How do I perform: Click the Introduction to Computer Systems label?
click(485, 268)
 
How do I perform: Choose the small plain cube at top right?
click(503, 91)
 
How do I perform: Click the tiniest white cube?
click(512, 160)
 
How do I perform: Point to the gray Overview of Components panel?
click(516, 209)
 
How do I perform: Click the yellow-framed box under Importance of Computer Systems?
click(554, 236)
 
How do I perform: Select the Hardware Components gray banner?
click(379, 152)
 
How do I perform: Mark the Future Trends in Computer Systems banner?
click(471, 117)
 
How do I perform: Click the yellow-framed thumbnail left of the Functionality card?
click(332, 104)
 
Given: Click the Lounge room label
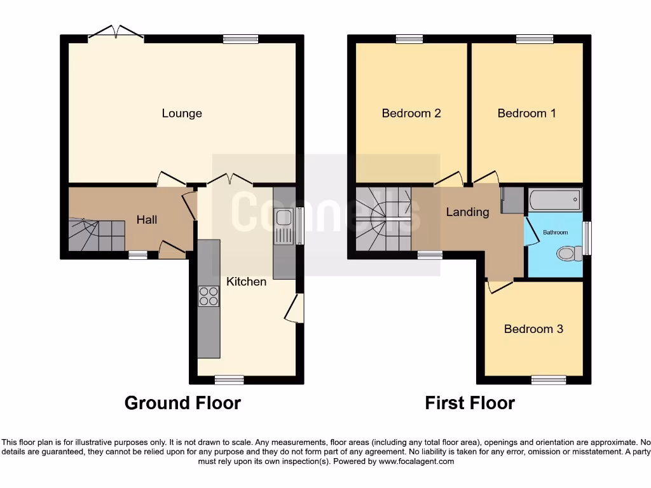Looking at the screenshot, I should click(x=182, y=113).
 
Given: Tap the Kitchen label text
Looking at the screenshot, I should click(x=247, y=281).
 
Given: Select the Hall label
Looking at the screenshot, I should click(x=147, y=219).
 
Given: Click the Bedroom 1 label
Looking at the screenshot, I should click(x=526, y=113).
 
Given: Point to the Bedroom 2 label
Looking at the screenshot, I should click(x=411, y=113).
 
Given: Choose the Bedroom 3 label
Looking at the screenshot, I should click(x=533, y=329).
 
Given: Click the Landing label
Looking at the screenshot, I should click(x=467, y=212).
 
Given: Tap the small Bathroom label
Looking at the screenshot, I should click(x=555, y=233).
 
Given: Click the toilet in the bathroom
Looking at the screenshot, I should click(x=568, y=254).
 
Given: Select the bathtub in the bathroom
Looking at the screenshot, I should click(x=555, y=200).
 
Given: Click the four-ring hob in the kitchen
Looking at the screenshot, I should click(x=209, y=296).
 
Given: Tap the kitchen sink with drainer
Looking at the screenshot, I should click(x=284, y=227).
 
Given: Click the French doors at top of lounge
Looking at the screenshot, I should click(x=115, y=33).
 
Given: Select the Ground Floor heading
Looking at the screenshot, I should click(x=182, y=403).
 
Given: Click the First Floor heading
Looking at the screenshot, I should click(x=470, y=403).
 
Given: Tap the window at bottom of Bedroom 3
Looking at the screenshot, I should click(x=548, y=380).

- [Task]:
Convert every line of the records above into a Markdown table with the columns "Row" and "Record line", skipping blank lines. Leave the pictures out of the answer.

- [Answer to this task]:
| Row | Record line |
|---|---|
| 1 | How do I perform: Click the Introduction to Computer Systems label? |
| 2 | click(485, 268) |
| 3 | How do I perform: Choose the small plain cube at top right? |
| 4 | click(503, 91) |
| 5 | How do I perform: Click the tiniest white cube? |
| 6 | click(512, 160) |
| 7 | How do I perform: Point to the gray Overview of Components panel? |
| 8 | click(516, 209) |
| 9 | How do I perform: Click the yellow-framed box under Importance of Computer Systems? |
| 10 | click(554, 236) |
| 11 | How do I perform: Select the Hardware Components gray banner? |
| 12 | click(379, 152) |
| 13 | How do I perform: Mark the Future Trends in Computer Systems banner? |
| 14 | click(471, 117) |
| 15 | How do I perform: Click the yellow-framed thumbnail left of the Functionality card? |
| 16 | click(332, 104) |
| 17 | Given: Click the Lounge room label |
| 18 | Looking at the screenshot, I should click(x=182, y=113). |
| 19 | Given: Tap the Kitchen label text |
| 20 | Looking at the screenshot, I should click(x=247, y=281). |
| 21 | Given: Select the Hall label |
| 22 | Looking at the screenshot, I should click(x=147, y=219). |
| 23 | Given: Click the Bedroom 1 label |
| 24 | Looking at the screenshot, I should click(x=526, y=113). |
| 25 | Given: Point to the Bedroom 2 label |
| 26 | Looking at the screenshot, I should click(x=411, y=113). |
| 27 | Given: Choose the Bedroom 3 label |
| 28 | Looking at the screenshot, I should click(x=533, y=329). |
| 29 | Given: Click the Landing label |
| 30 | Looking at the screenshot, I should click(x=467, y=212). |
| 31 | Given: Tap the small Bathroom label |
| 32 | Looking at the screenshot, I should click(x=555, y=233). |
| 33 | Given: Click the toilet in the bathroom |
| 34 | Looking at the screenshot, I should click(x=568, y=254). |
| 35 | Given: Select the bathtub in the bathroom |
| 36 | Looking at the screenshot, I should click(x=555, y=200). |
| 37 | Given: Click the four-ring hob in the kitchen |
| 38 | Looking at the screenshot, I should click(x=209, y=296). |
| 39 | Given: Tap the kitchen sink with drainer |
| 40 | Looking at the screenshot, I should click(x=284, y=227). |
| 41 | Given: Click the French doors at top of lounge |
| 42 | Looking at the screenshot, I should click(x=115, y=33). |
| 43 | Given: Select the Ground Floor heading |
| 44 | Looking at the screenshot, I should click(x=182, y=403). |
| 45 | Given: Click the First Floor heading |
| 46 | Looking at the screenshot, I should click(x=470, y=403). |
| 47 | Given: Tap the window at bottom of Bedroom 3 |
| 48 | Looking at the screenshot, I should click(x=548, y=380). |